### [Stated exercise]
Copy out the part of the material that opens with the line containing "Pick the right" and closes with the line containing "click(x=23, y=359)", keeping both of those lines.

### [Dataset excerpt]
- - -

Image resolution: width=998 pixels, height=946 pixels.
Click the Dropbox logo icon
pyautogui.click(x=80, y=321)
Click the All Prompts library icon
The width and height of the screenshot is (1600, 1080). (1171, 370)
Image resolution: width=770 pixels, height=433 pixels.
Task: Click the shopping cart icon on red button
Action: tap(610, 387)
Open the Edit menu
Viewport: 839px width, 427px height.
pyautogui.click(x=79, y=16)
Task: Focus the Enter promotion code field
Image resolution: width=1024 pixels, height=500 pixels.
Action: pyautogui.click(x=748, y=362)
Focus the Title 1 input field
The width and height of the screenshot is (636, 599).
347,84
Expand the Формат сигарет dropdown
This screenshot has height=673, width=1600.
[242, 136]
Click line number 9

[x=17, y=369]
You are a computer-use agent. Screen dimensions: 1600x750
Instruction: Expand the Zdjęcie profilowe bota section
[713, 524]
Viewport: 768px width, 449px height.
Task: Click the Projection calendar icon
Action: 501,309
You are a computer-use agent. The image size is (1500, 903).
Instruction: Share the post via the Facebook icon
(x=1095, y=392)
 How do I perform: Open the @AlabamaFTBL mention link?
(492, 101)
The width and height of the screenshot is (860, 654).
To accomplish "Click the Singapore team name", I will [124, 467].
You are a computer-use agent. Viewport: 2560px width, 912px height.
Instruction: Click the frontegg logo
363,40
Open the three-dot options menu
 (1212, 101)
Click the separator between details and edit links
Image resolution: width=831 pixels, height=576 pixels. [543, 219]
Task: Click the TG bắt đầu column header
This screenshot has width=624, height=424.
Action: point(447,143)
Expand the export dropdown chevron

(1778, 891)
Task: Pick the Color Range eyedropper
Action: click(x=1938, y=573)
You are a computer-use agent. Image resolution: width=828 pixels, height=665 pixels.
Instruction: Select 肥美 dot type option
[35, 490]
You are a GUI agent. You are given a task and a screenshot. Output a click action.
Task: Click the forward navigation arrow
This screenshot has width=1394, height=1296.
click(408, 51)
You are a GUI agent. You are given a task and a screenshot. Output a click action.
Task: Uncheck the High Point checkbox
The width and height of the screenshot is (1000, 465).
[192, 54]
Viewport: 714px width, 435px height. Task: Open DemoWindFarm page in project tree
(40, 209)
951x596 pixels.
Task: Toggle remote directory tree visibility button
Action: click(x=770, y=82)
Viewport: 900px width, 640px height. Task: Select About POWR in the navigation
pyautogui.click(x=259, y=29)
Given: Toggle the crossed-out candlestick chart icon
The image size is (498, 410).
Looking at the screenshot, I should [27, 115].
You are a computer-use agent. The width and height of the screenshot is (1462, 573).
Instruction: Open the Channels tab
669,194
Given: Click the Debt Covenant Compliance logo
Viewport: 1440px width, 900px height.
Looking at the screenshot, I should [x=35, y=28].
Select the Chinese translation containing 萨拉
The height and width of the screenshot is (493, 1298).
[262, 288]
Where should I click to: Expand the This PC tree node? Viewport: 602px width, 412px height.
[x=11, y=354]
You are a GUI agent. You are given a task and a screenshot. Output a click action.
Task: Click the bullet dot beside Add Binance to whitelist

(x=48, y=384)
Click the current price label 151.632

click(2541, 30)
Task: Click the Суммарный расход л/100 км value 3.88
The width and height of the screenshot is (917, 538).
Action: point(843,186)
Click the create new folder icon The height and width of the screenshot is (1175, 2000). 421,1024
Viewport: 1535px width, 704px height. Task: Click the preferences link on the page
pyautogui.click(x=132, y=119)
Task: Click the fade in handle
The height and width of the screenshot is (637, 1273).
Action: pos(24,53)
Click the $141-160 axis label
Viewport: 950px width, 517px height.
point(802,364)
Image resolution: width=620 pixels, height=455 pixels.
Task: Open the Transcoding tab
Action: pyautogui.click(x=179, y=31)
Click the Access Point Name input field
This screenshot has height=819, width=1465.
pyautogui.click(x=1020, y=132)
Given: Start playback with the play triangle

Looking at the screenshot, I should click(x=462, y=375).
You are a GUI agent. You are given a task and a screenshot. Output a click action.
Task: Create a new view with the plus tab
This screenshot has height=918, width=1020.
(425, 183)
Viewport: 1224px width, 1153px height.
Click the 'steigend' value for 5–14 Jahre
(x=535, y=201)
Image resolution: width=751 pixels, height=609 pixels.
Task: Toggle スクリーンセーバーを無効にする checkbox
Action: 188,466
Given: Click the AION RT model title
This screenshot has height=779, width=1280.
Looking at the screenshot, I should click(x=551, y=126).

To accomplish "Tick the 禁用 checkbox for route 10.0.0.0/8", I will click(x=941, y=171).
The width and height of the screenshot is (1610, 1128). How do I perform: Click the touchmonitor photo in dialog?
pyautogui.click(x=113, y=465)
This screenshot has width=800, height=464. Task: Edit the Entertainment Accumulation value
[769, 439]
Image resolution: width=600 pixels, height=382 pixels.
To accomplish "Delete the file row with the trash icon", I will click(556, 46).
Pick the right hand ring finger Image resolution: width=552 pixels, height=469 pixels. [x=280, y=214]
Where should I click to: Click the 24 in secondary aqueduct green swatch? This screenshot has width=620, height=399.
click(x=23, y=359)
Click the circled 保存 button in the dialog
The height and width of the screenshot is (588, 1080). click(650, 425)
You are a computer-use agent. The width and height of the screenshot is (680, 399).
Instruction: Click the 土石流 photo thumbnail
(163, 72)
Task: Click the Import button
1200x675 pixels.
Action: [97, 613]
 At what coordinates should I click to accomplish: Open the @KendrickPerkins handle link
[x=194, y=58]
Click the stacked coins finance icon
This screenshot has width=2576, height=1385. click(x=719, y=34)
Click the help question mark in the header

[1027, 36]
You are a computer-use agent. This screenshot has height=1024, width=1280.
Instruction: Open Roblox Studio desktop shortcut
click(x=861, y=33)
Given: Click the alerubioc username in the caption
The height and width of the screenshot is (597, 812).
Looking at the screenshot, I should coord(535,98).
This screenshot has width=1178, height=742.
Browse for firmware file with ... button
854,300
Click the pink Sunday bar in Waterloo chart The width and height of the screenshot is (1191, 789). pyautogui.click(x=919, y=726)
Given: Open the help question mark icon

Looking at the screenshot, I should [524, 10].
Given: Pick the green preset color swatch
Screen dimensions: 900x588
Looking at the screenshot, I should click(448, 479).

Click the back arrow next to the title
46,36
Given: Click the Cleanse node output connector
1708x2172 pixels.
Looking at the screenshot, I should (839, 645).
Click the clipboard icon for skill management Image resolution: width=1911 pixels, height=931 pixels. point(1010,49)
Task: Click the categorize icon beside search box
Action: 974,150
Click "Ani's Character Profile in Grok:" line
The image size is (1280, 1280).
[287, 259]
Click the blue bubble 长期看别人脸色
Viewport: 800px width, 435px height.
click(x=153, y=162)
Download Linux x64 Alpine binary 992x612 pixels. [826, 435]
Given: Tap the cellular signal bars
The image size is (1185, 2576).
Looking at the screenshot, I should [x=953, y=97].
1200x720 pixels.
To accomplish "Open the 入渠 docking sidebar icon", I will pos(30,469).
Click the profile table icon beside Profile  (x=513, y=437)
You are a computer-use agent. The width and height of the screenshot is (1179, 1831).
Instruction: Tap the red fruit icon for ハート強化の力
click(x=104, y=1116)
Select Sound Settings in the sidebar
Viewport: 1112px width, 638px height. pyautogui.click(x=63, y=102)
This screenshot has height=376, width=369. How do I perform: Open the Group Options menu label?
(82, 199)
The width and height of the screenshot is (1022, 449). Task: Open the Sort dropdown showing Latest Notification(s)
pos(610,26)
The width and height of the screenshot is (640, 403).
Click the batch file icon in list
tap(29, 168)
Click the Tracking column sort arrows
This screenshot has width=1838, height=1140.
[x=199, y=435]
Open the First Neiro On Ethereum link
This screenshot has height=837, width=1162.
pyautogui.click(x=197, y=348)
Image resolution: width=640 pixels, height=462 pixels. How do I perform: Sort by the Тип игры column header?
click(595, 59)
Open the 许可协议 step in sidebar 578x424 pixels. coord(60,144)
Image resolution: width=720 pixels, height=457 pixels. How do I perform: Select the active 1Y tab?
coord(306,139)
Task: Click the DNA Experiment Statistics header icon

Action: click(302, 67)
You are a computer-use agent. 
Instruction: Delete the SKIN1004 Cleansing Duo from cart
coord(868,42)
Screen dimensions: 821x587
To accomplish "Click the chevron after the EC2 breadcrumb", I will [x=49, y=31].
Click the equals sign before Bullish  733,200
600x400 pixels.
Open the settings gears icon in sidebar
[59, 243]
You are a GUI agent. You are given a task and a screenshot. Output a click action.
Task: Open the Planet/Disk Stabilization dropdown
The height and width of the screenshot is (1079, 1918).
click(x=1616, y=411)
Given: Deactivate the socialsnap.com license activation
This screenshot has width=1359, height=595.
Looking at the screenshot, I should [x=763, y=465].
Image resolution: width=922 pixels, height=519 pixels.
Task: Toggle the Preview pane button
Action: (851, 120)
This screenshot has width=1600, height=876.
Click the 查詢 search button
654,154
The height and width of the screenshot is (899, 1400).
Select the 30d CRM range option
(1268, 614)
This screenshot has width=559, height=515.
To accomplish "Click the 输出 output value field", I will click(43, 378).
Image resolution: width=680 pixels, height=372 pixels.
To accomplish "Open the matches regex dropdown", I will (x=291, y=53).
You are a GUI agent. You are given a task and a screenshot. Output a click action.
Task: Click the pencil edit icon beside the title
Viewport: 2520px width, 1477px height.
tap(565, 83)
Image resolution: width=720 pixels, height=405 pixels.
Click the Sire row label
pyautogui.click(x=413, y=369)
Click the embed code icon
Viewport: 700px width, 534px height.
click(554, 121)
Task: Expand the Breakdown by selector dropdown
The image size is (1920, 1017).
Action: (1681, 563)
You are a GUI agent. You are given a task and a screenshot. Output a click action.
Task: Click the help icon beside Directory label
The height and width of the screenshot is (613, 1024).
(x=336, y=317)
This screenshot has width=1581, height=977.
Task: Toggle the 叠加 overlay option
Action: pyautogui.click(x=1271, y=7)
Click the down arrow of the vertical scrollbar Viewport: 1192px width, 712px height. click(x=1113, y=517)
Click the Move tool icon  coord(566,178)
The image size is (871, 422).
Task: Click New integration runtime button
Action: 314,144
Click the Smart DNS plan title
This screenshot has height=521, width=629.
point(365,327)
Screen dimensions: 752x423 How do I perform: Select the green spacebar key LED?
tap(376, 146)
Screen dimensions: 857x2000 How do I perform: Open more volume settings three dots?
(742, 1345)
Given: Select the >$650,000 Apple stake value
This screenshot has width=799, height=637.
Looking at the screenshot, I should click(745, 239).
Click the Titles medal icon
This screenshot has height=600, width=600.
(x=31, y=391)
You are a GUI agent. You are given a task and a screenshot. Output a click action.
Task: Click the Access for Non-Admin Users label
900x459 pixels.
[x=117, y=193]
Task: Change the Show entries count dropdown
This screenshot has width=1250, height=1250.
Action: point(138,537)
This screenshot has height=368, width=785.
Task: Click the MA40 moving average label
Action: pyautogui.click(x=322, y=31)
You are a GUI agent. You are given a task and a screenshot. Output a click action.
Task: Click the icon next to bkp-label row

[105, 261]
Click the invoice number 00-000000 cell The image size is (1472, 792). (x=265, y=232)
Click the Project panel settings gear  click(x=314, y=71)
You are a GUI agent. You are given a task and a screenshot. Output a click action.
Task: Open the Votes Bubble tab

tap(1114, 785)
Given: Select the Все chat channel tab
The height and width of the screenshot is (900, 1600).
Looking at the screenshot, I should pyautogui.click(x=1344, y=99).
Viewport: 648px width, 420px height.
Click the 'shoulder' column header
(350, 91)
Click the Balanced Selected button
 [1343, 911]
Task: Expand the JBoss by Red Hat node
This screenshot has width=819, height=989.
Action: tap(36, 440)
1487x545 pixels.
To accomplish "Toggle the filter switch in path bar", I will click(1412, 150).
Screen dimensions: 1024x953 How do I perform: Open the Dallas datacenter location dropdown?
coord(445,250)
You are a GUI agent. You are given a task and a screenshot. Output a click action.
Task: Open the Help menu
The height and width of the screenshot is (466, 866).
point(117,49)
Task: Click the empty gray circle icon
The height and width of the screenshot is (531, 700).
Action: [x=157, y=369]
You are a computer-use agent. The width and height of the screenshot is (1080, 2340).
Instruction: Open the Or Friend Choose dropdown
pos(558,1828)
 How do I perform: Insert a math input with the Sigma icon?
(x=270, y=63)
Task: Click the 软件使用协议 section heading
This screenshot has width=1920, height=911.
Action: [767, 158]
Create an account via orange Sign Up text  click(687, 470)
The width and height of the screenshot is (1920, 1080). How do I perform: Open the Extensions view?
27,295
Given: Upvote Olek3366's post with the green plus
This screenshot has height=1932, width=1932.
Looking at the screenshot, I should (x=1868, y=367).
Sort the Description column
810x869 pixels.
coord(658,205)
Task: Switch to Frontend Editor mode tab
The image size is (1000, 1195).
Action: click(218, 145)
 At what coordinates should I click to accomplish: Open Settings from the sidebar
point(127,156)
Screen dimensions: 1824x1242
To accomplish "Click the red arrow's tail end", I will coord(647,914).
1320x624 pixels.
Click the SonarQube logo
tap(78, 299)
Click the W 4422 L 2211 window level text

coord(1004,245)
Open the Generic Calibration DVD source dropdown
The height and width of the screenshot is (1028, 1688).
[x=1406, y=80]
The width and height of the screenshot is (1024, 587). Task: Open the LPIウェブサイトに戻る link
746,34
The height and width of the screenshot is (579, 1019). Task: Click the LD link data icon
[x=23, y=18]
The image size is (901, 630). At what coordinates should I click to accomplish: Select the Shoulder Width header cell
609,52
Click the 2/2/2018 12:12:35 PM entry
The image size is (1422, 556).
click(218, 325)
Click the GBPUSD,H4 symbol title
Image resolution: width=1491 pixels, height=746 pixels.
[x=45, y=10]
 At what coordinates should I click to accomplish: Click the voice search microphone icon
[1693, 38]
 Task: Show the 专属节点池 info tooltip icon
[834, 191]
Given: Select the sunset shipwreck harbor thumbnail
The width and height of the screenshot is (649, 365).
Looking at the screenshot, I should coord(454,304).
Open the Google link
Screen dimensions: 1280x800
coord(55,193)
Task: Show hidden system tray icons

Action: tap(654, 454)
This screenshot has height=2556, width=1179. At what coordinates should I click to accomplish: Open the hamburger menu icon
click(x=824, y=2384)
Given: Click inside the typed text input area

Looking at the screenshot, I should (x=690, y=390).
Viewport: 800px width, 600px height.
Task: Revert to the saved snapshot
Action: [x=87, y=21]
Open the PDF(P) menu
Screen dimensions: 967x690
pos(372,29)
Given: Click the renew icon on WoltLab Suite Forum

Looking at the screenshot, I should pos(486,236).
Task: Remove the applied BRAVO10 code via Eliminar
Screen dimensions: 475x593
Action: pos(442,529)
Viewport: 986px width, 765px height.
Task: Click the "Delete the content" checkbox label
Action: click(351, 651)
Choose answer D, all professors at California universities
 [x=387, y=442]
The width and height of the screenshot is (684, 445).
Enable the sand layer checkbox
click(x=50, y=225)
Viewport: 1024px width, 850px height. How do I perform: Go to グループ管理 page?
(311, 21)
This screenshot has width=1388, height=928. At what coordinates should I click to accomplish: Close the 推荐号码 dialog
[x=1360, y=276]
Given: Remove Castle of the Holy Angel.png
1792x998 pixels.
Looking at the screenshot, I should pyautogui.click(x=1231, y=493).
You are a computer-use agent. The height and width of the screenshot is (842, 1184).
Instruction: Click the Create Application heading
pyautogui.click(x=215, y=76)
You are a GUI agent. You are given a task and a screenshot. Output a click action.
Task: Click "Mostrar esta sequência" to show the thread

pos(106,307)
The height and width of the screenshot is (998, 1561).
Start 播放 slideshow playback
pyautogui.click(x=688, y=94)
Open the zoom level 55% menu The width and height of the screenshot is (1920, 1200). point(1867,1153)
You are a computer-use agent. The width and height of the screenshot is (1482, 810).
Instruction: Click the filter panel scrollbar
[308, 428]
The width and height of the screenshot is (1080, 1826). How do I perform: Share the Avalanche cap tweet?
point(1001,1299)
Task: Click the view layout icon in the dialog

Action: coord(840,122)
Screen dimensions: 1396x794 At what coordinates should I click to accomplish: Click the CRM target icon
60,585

- - -

### [Exercise result]
Pick the right hand ring finger Image resolution: width=552 pixels, height=469 pixels. [x=280, y=214]
Where should I click to: Click the 24 in secondary aqueduct green swatch? This screenshot has width=620, height=399.
click(x=23, y=359)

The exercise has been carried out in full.